**Work to do**
Put the entries from the line with "Screen dimensions: 602x614" to the line with "will click(x=936, y=166)." into a two-column CSV with the columns task and answer. Each entry gets one row, with its text and its answer each in a single quoted field and line breaks replaced by spaces.

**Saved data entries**
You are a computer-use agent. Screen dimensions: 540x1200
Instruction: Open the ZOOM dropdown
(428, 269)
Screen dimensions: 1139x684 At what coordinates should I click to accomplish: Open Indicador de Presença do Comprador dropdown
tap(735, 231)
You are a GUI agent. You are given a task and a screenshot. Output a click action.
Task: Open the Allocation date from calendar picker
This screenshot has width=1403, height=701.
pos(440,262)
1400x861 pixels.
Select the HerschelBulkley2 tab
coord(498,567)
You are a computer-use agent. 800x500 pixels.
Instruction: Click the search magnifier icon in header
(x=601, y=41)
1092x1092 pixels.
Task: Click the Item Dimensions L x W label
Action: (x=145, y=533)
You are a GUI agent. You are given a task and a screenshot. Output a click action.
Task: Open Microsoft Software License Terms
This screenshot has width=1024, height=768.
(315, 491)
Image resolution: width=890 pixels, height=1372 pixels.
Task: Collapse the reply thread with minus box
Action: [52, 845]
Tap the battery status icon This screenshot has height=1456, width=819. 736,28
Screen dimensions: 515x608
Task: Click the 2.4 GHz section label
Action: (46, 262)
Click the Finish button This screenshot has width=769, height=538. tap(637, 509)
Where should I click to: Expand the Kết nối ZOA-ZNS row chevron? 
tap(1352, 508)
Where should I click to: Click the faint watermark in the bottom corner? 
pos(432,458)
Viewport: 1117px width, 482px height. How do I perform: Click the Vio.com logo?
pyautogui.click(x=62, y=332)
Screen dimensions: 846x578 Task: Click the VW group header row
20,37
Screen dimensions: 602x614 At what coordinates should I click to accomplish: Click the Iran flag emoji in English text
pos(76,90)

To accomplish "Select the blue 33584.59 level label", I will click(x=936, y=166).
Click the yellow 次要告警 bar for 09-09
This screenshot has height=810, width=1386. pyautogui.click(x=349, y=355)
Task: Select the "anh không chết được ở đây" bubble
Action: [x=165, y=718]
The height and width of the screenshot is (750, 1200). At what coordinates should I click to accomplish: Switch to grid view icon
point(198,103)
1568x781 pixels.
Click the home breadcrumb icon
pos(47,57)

**Result for this exercise**
task,answer
"Screen dimensions: 602x614 At what coordinates should I click to accomplish: Click the Iran flag emoji in English text","pos(76,90)"
"To accomplish ""Select the blue 33584.59 level label"",","I will click(x=936, y=166)."